The School of Social Sciences is one of the largest and most accomplished humanities/social science schools in Australia. It comprises the program areas of Anthropology, Behavioural Studies, Criminology, Politics, Sociology as well as the Centre for Women’s Studies & Gender Research, the Centre for Population and Urban Research (CPUR), the Global Terrorism Research Centre (GTReC), the Unesco Chair in Interreligious and Intercultural Relations – Asia Pacific and the Centre for Islam and the Modern World (CIMOW). The Graduate Program of Social and Political Sciences is also closely aligned with the School. The School provides a dynamic, collegial, cross disciplinary environment that facilitates leadership, excellence and opportunity is social science teaching, research, research training and scholarship.
The School offers undergraduate and graduate courses, honours and higher degree supervision in all of the above programs and in interdisciplinary fields. It also offers graduate diplomas and coursework masters degrees in international relations, counter-terrorism and Islamic studies. The core teaching areas traverse social, cultural and political theory, addressing key contemporary issues such as globalisation, governance, terrorism, collective and individual identities, gender, sex and crime and social, political and demographic changes in Australia.
The School has a presence on two Melbourne campuses: Clayton and Caulfield, and is also represented in Malaysia and South Africa. and one of the largest Schools within the Faculty of Arts at Monash University.
The School of Social Sciences is dedicated to innovative teaching methods and interdisciplinary approaches that engage students with knowledge and learning at the cutting edge of contemporary scholarship and debate. It aspires to the highest teaching standards and approaches through excellence in research and rigorous external peer and student review. The School is committed to providing a dynamic intellectual environment by fostering critical, reflective and conceptual thinking in students, and aims to enrich their education by adopting unique approaches to learning. Integrating international perspectives into its teaching, the school attracts students from a wide range of cultural backgrounds and provides a uniquely rich and diverse learning and teaching environment. The School maintains an outstanding record of awards that recognise excellence in teaching within the Monash community and broader higher education context.
Research strengths across the School include: Political Theory and Philosophy; Australian Politics, Governance and Citizenship; Crime, Justice, Security and Policing; Gender and Sexuality; Global Change, International Relations and Terrorism; Regional Studies; Religion, Culture and Belief; Social Issues, Families and Youth Studies; Work and Social Policy; Health and Illness; and Cross-cultural Approaches to Mental Health.

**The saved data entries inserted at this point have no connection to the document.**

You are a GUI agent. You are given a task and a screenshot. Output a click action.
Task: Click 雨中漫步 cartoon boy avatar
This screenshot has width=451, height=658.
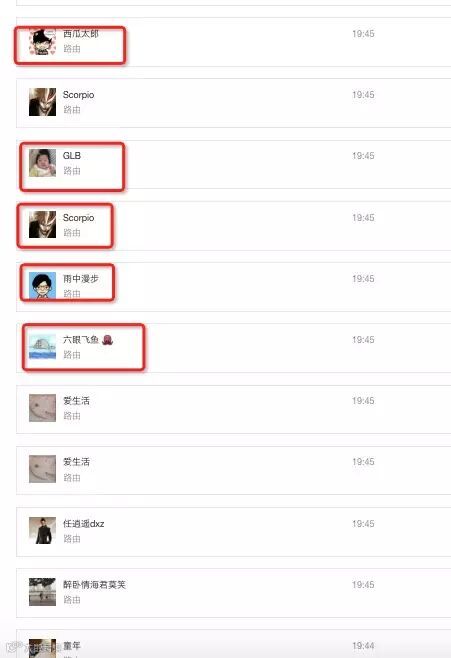pos(42,285)
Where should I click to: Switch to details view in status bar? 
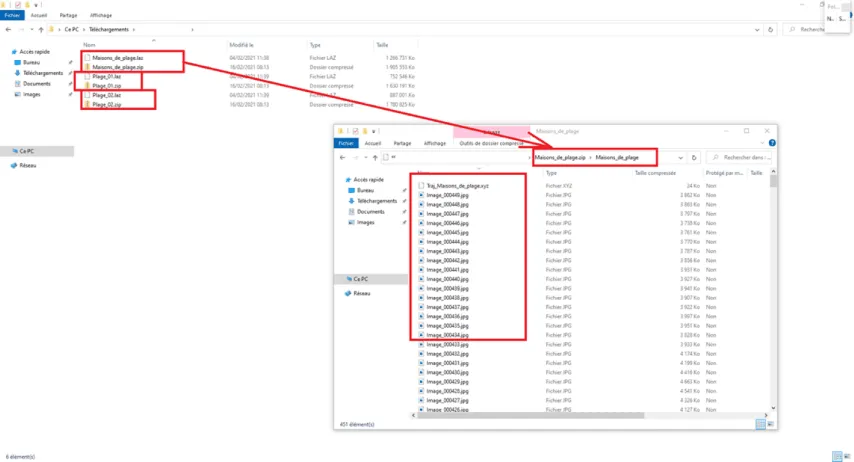[760, 424]
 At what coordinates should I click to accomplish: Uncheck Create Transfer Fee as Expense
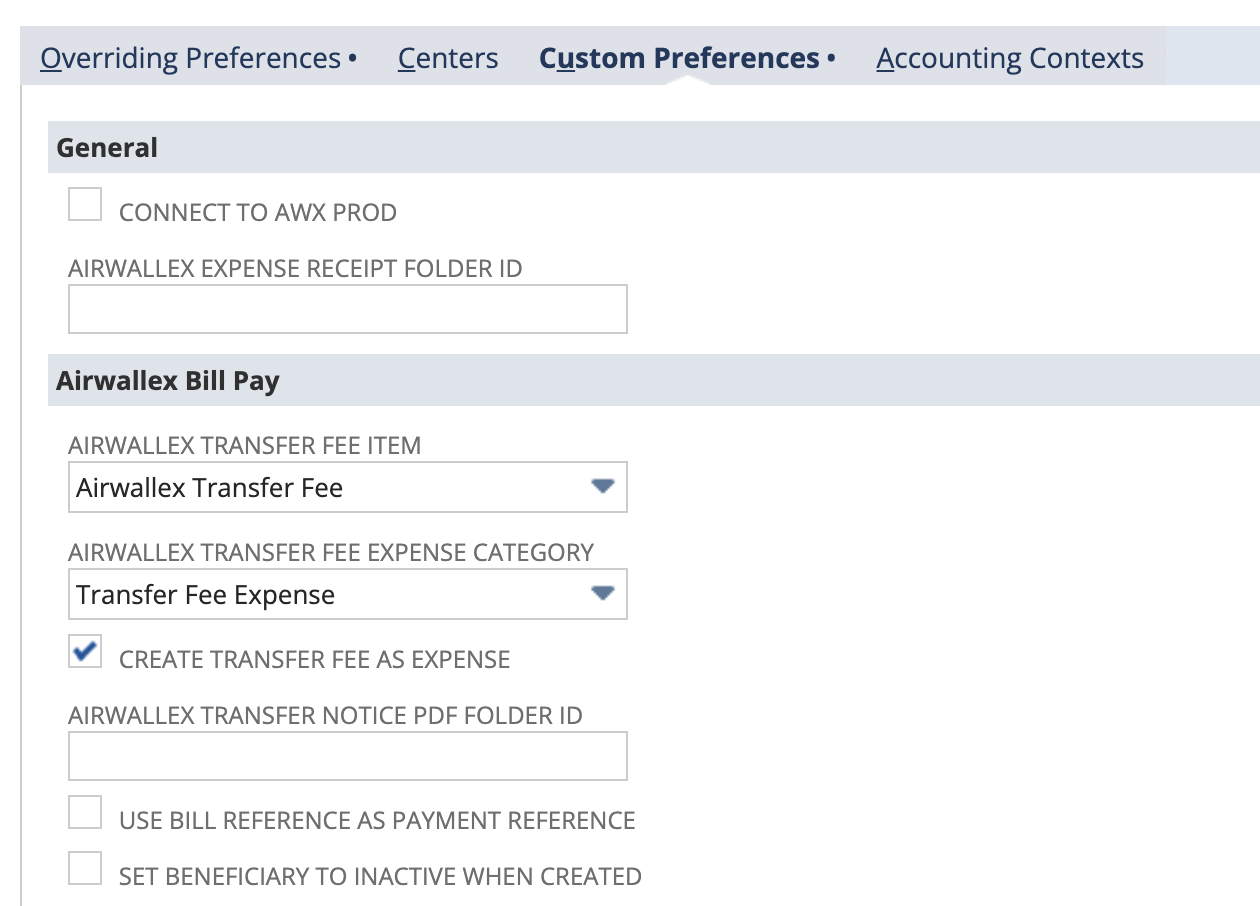point(85,652)
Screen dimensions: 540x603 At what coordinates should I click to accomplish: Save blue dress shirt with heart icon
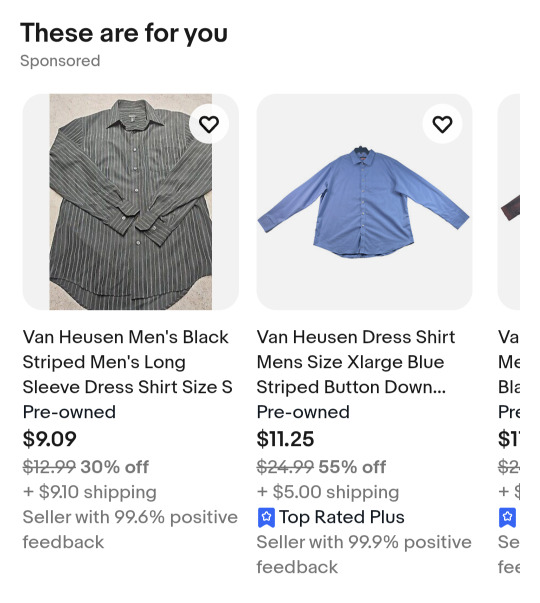click(x=442, y=124)
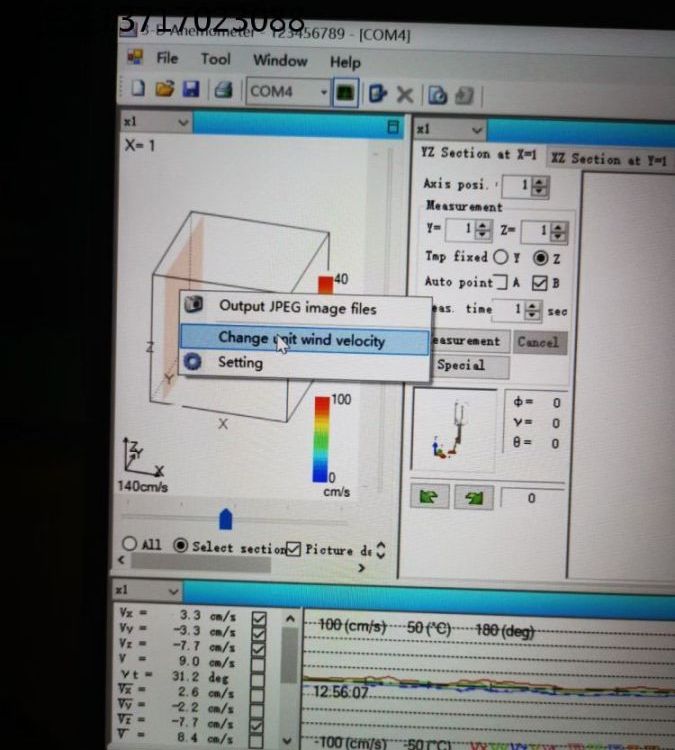This screenshot has height=750, width=675.
Task: Open a file with the folder icon
Action: tap(164, 91)
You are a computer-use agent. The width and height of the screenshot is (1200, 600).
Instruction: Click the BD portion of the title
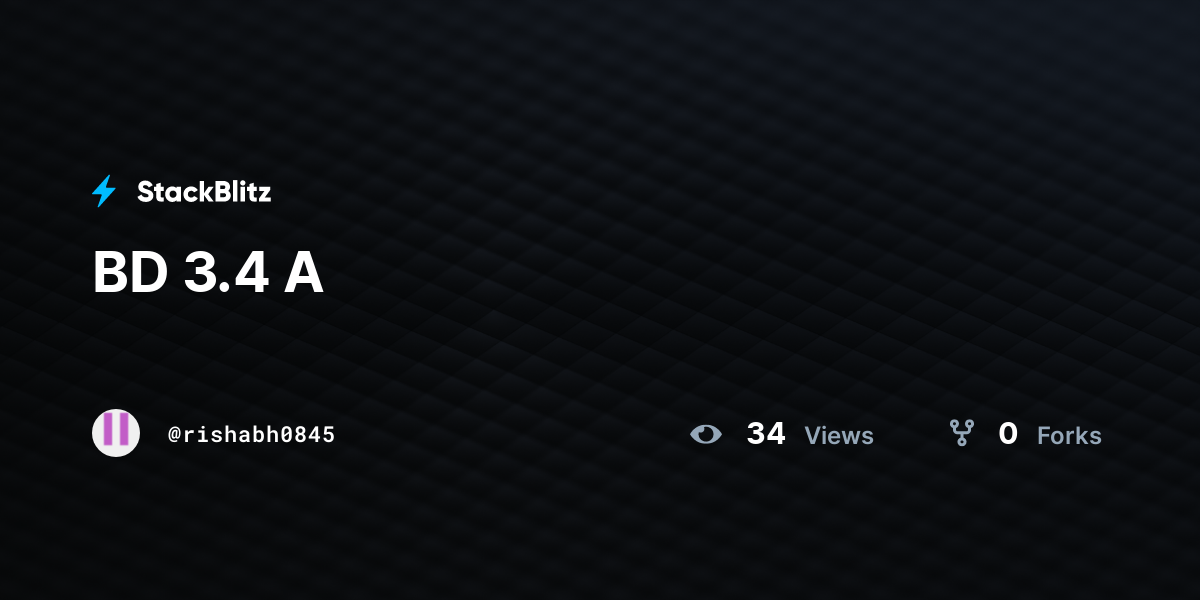[130, 273]
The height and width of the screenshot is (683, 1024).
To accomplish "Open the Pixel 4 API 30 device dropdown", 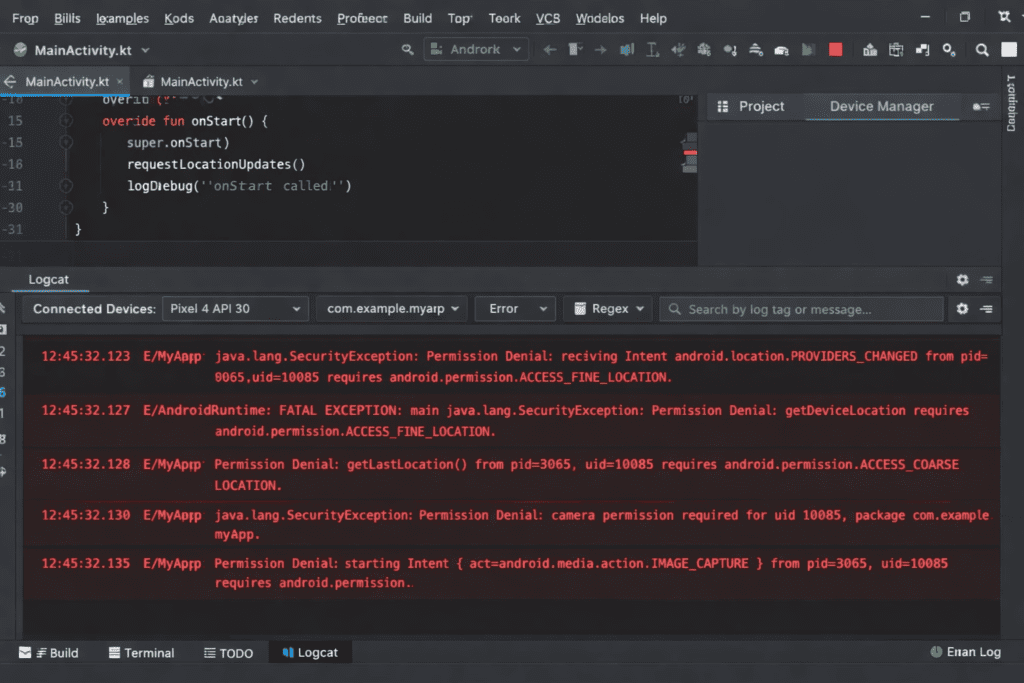I will click(235, 309).
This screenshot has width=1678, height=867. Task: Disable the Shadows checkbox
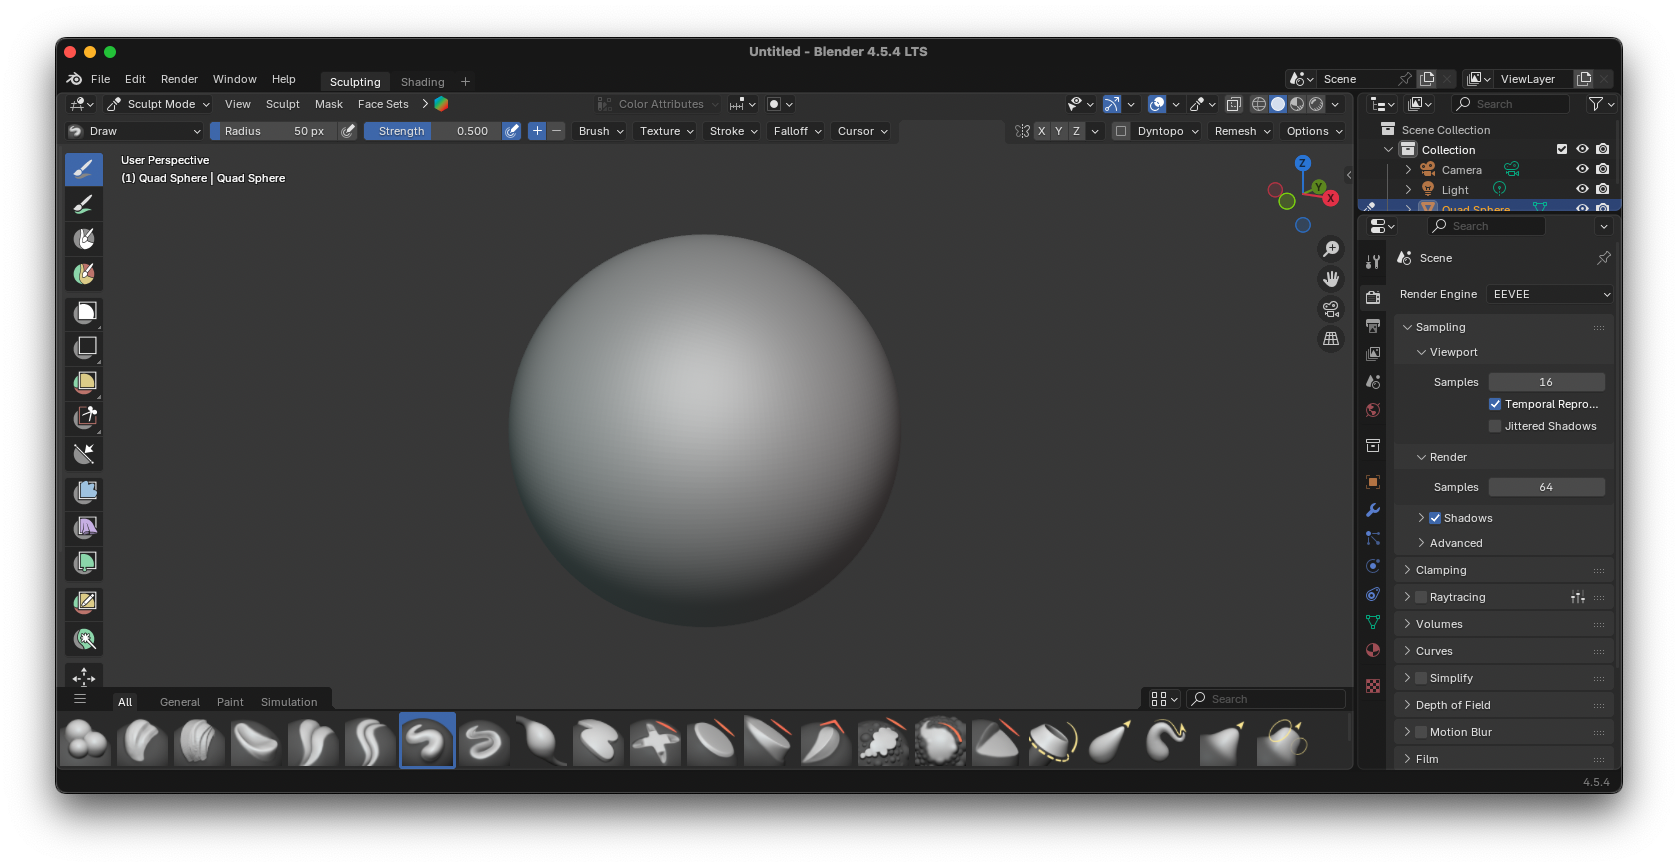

Demonstrating its commitment to the highest standards of scholarship in multi- and interdisciplinary enterprise, the School is home to three ARC Future Fellows, Professor Sharon Pickering, Associate Professor Anita Harris, and Associate Professor Suzanne Fraser; a Discovery Early Career Researcher, Dr Anna Erikson and a Discovery Outstanding Research Award, Professor James Walter, plus a wide range of ARC funded research projects.
The School hosts a number of regular research seminars, including:
- Anthropologists @ Monash Seminar Series
- Sociology Research Seminars
The School has a extensive network of cross Faculty, cross institutional, and international networks and collaborations which add to the dynamic interdisciplinary environment. The School also has a wide rang of community and industry engagements which provide a firm foundation for an approach to research and education that is socially inclusive and which aims to make a positive difference in the world. The School’s academic staff contribute to standards of excellence through their teaching, research and publications. They serve as reviewers and editors of the research and scholarly work of colleagues and students and participate in defining policy and the direction of academic activity as members of local, national and international organizations.